Now, as long as the layer’s image thumbnail is selected, you can head to the Move Tool (V) and click the image to move it around inside the mask. This won’t move the actual mask, so the triangle remains in place while the image inside moves.
From there, you just need to save your image as a PNG file to preserve the transparent background and complete the cropping effect.
How To Crop Images Into Circles With The Frame Tool
There is another fast and easy method to crop an image into a shape using the Frame Tool — but the only shapes you’ll have available are ellipses and rectangles. This method won’t work with any other shapes.
So, to crop your image into a circle or a rectangle, you’ll first need to have your photo open and ready to go in Photoshop.

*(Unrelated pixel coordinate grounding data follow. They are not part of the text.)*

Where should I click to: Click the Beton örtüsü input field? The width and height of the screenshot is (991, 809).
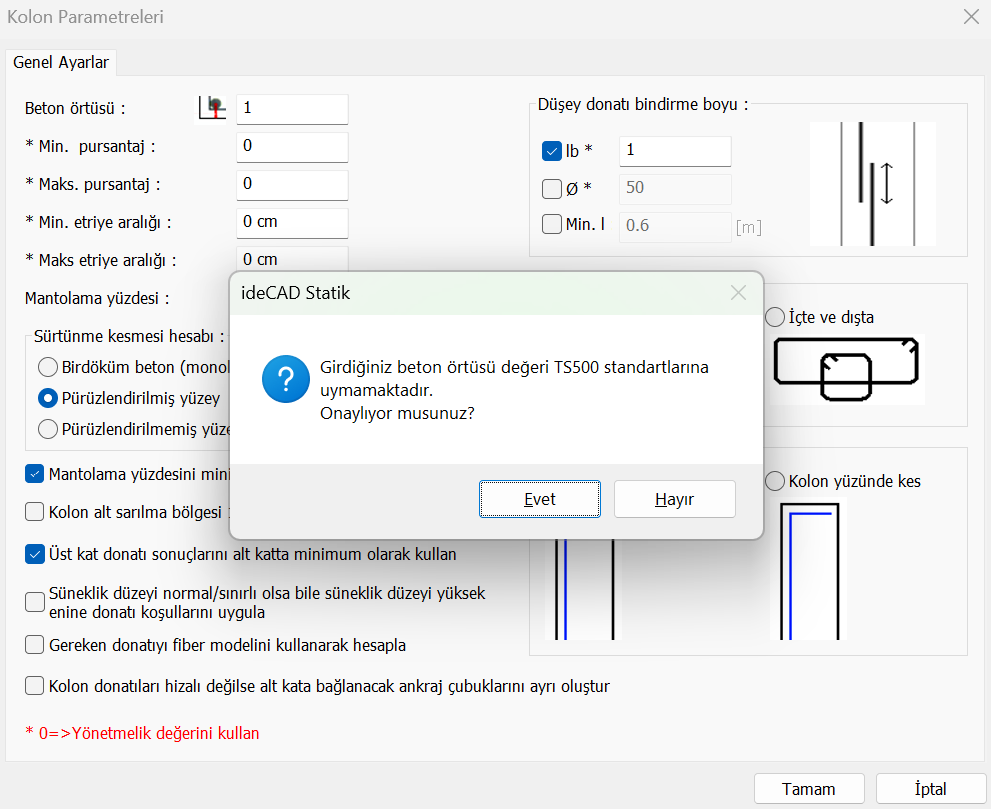click(x=292, y=108)
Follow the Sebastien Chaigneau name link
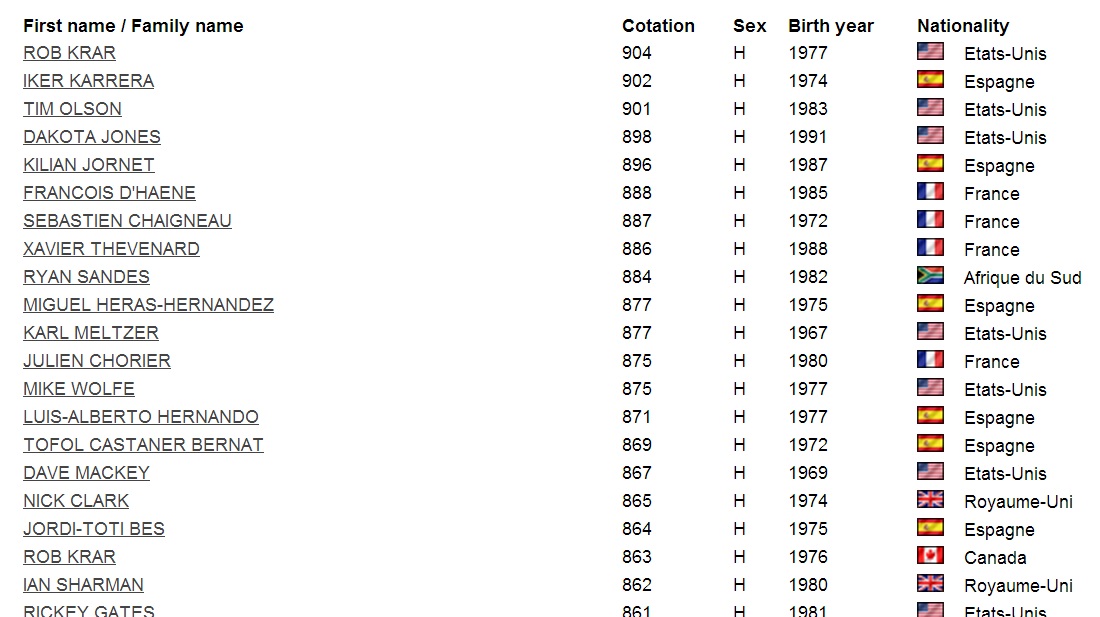The image size is (1100, 617). pyautogui.click(x=127, y=221)
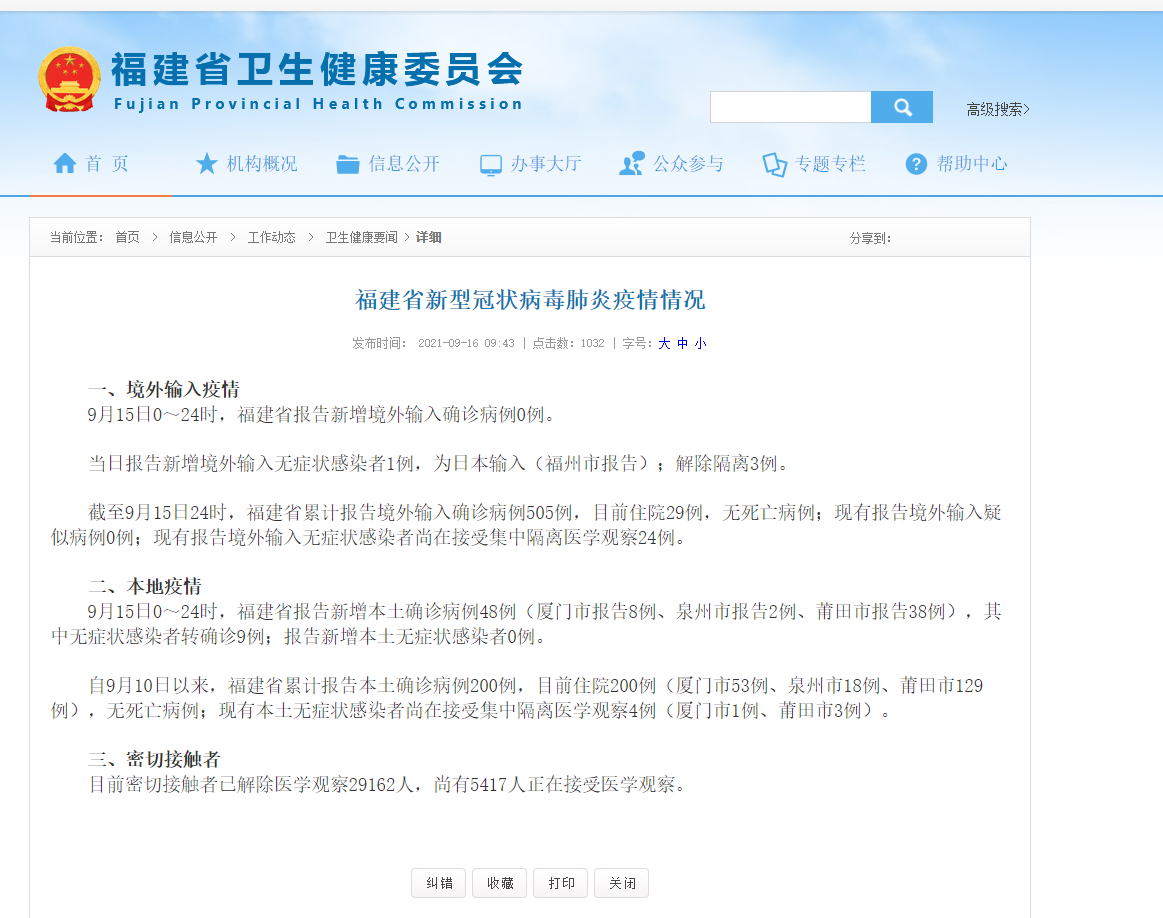
Task: Expand 高级搜索 advanced search options
Action: (x=996, y=110)
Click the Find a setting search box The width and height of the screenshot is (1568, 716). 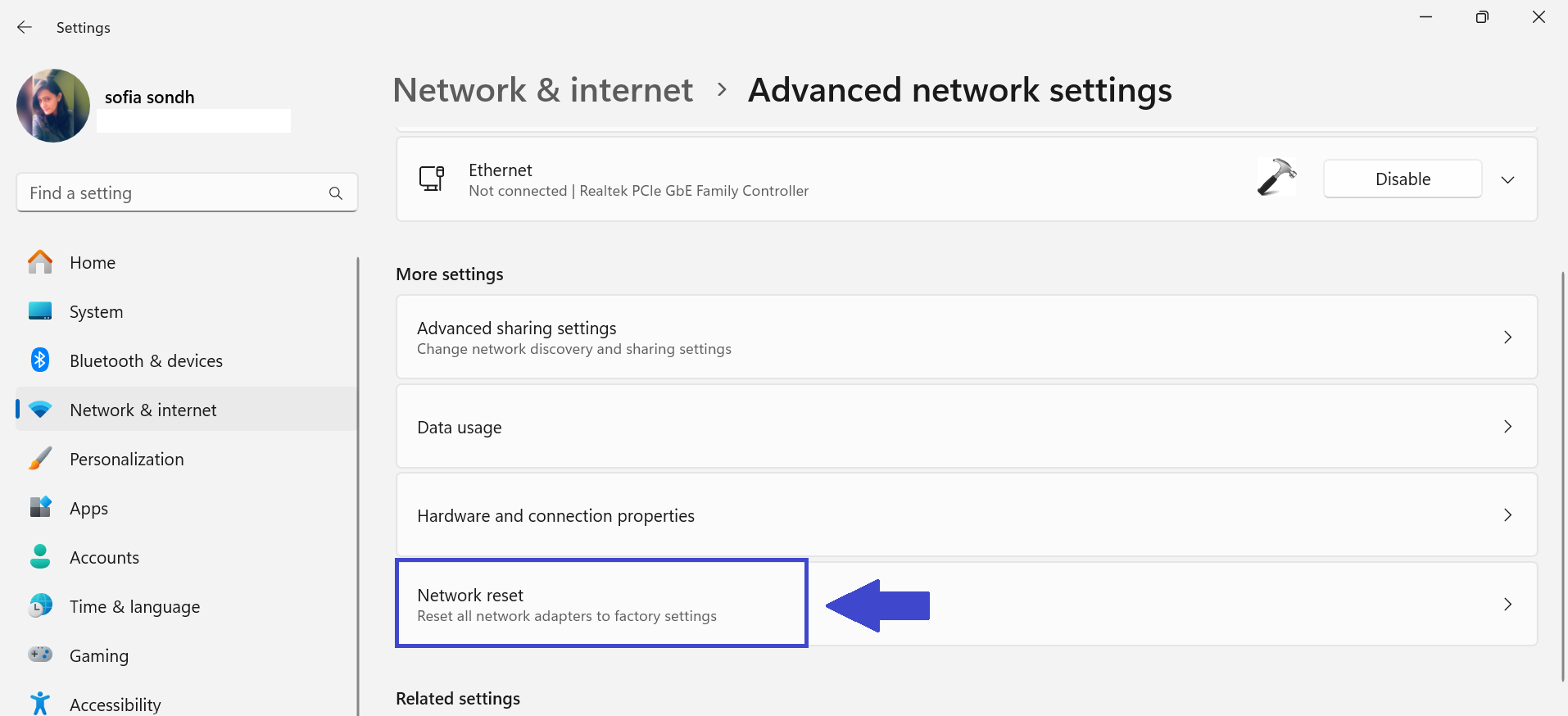coord(172,193)
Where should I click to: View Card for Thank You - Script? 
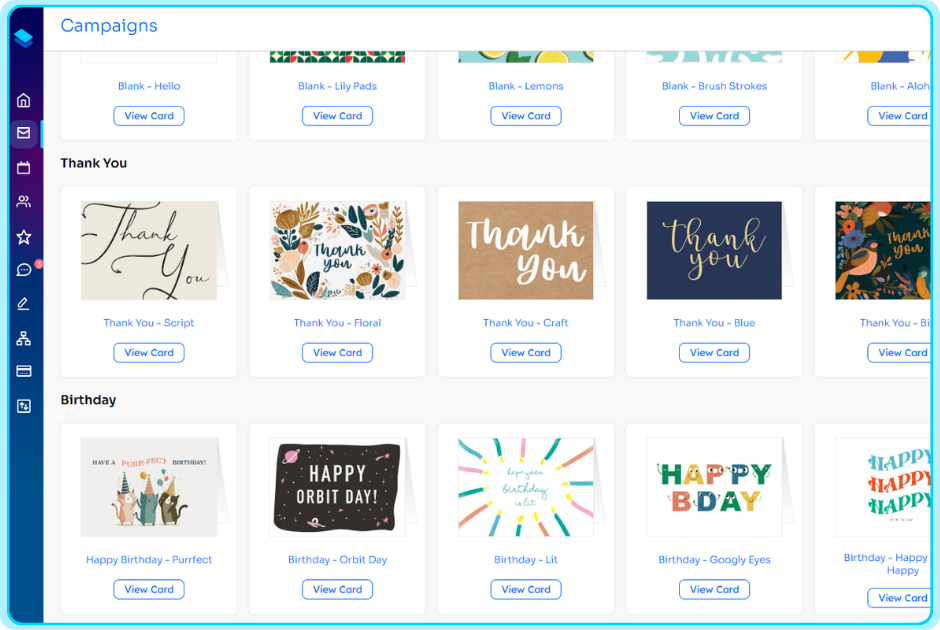pyautogui.click(x=149, y=352)
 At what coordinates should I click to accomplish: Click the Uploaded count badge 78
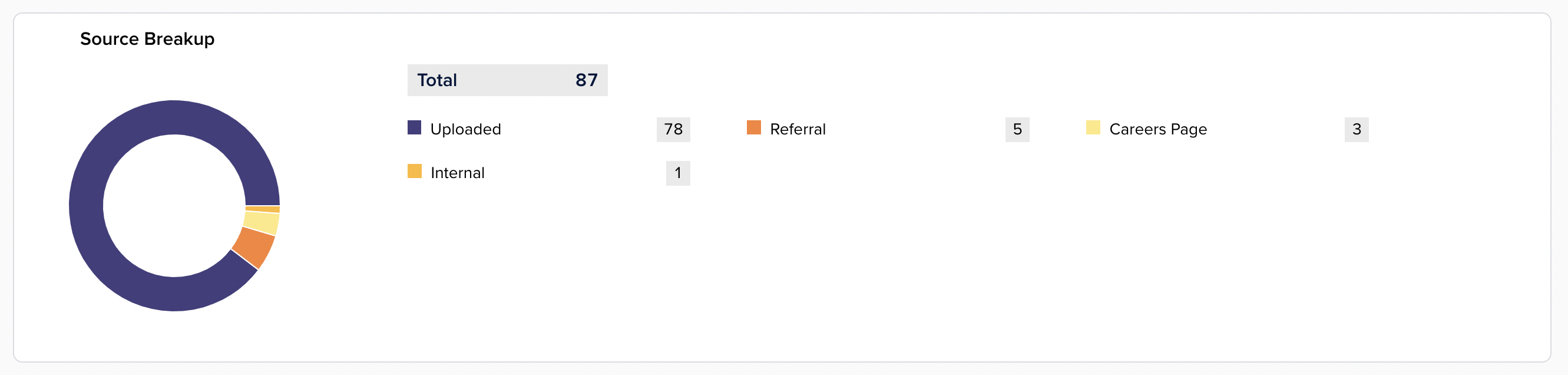pos(673,129)
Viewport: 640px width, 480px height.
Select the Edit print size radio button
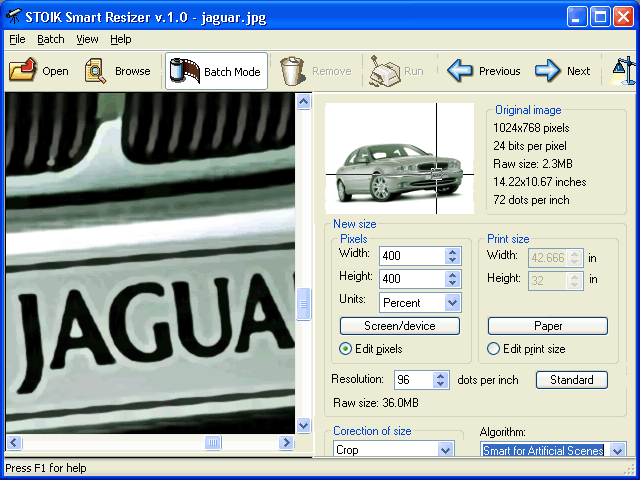click(x=493, y=349)
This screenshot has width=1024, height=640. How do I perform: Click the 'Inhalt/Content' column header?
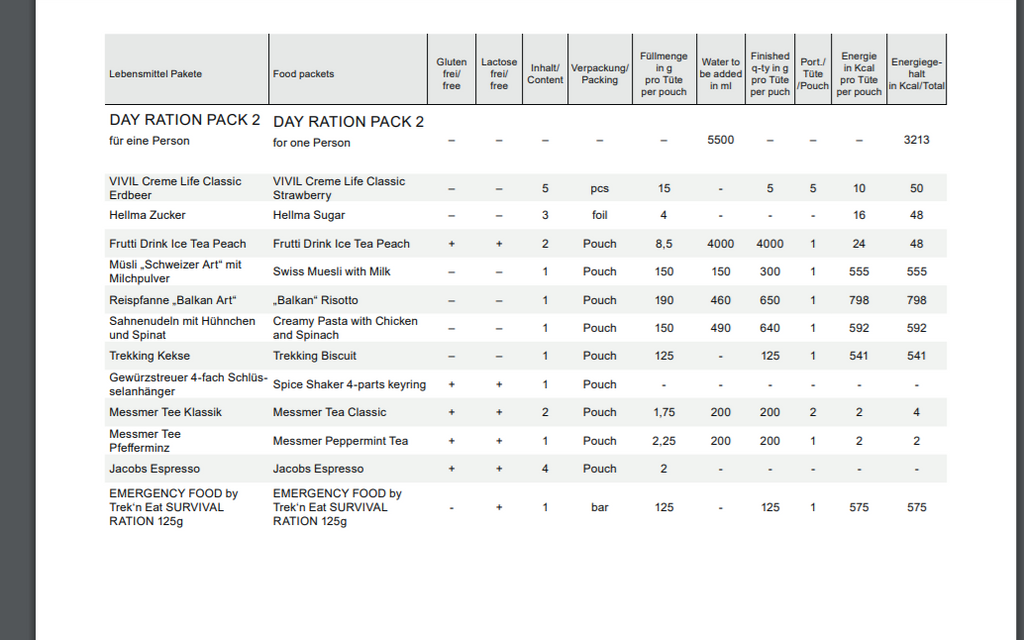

Now we’ll use the frame tool to cut the shape into our image. This tool quickly creates a mask over a part of an image to crop it into a specific shape. To access it, click the Frame tool icon located in the Toolbar.
You can also press the K key on your keyboard to immediately activate the Frame tool.
With the frame tool open, head to the Options bar and select which of the two frames you’d like to make — Ellipsis or Rectangle. I’ll create a circle frame for this example, so I’ll select Ellipsis.
Now, click and drag to position your frame over your image — even if you’ve chosen Ellipsis, the frame will show as a rectangle to mark the circle’s height and width, just while dragging it along at first. Once you release the cursor, the circle will appear with the image cropped.
With your image thumbnail selected in the Layers Panel, you can access the Move Tool (V) to reposition and resize the image within the frame. Alternatively, you can click on the frame thumbnail to resize and reposition the frame with the Move Tool, independently from the image. Once everything is positioned as you want, you can once again export with a transparent background to save your new crop.